Excerpt provided:

________________

# Processing Honey



## Rader Sidetrack (Nov 30, 2011)

I don't have the solution you are seeking, but consider that nectar from different plants has a different timeline for crystallization. Goldenrod honey, for instance, crystallizes quite rapidly.

I'm not saying you should heat your honey more, but if you do heat beyond the hot tub temperature, consider building a box, insulated perhaps, that you can heat with lightbulb(s) inside. You can change the bulb arrangement to get a satisfactory heat level. Slow heat like this is much better than an oven, even on a low temperature. Some people use a dead refrigerator for this purpose. Aside from being free, the refrigerator is not a potential fire hazard.


----------



## gmcharlie (May 9, 2009)

104 will get you close but not all the way. If you study the Dyce method they recomend 115 to remove all crystals. that will give you the longest shelf life. I have used a food dehdrator on small batches, but the best is a heated botteling tank. most control for the buck.

________________

Given information:
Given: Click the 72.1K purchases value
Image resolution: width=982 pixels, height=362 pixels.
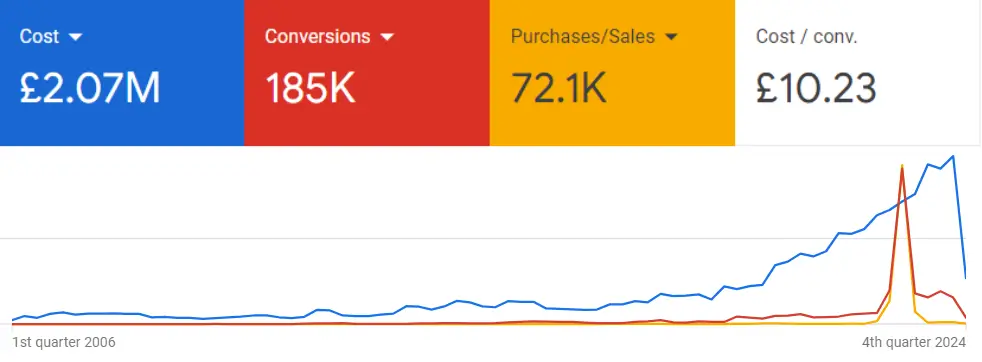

________________

Your goal: Reproduce the passage of the honey-processing thread that begins at the words "# Processing Honey" and stops after the words "potential fire hazard.". Rely solely on the honey-processing thread for what comes next.

Task result:
# Processing Honey



## Rader Sidetrack (Nov 30, 2011)

I don't have the solution you are seeking, but consider that nectar from different plants has a different timeline for crystallization. Goldenrod honey, for instance, crystallizes quite rapidly.

I'm not saying you should heat your honey more, but if you do heat beyond the hot tub temperature, consider building a box, insulated perhaps, that you can heat with lightbulb(s) inside. You can change the bulb arrangement to get a satisfactory heat level. Slow heat like this is much better than an oven, even on a low temperature. Some people use a dead refrigerator for this purpose. Aside from being free, the refrigerator is not a potential fire hazard.